BEGIN DATASET EXTRACT

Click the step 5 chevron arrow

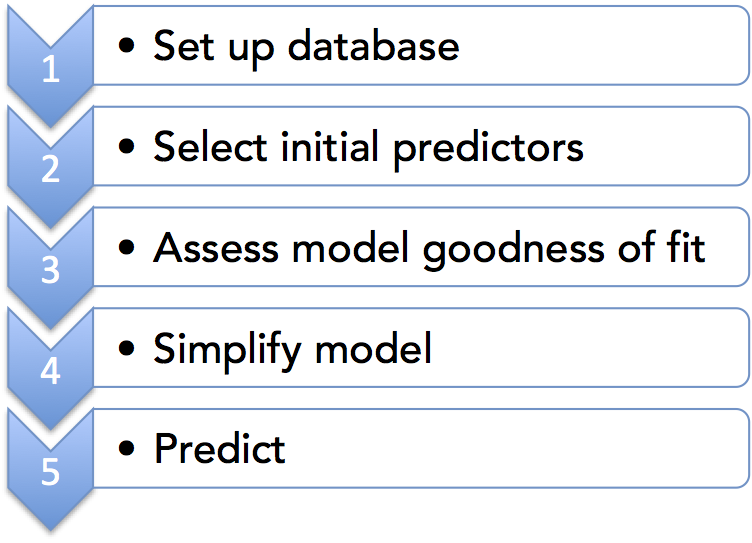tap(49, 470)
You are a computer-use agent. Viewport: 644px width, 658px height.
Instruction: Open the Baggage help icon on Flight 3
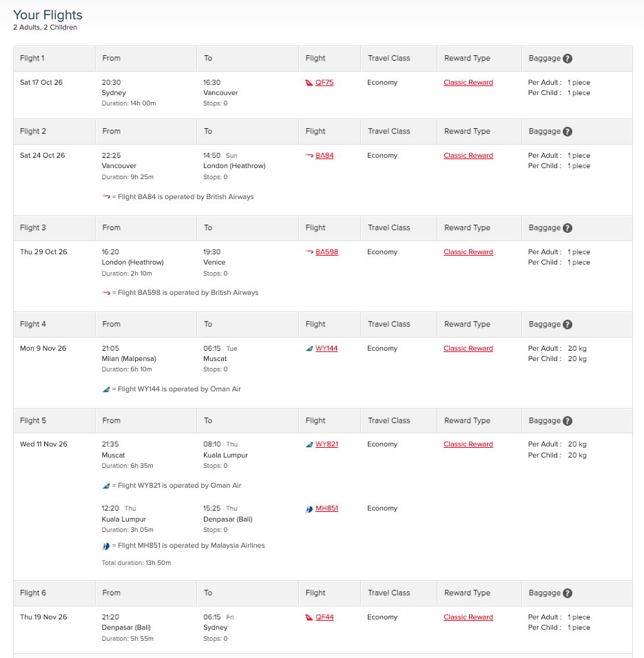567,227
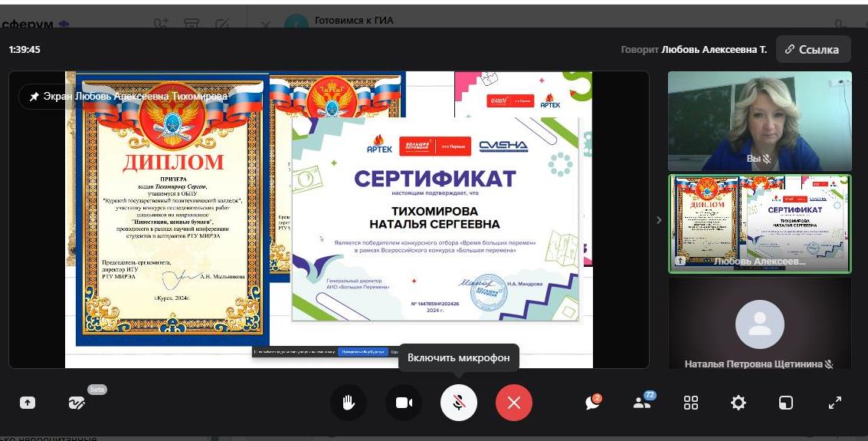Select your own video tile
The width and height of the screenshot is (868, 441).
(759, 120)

END DATASET EXTRACT

- [AIM OF THE TASK]
Give again, exactly, each line from the one that contains "Instruction: Open the" through the last line of the material above. Pictures do not belong in the copy.

- [EXERCISE ANSWER]
Instruction: Open the Baggage help icon on Flight 3
567,227
Select your own video tile
The width and height of the screenshot is (868, 441).
(759, 120)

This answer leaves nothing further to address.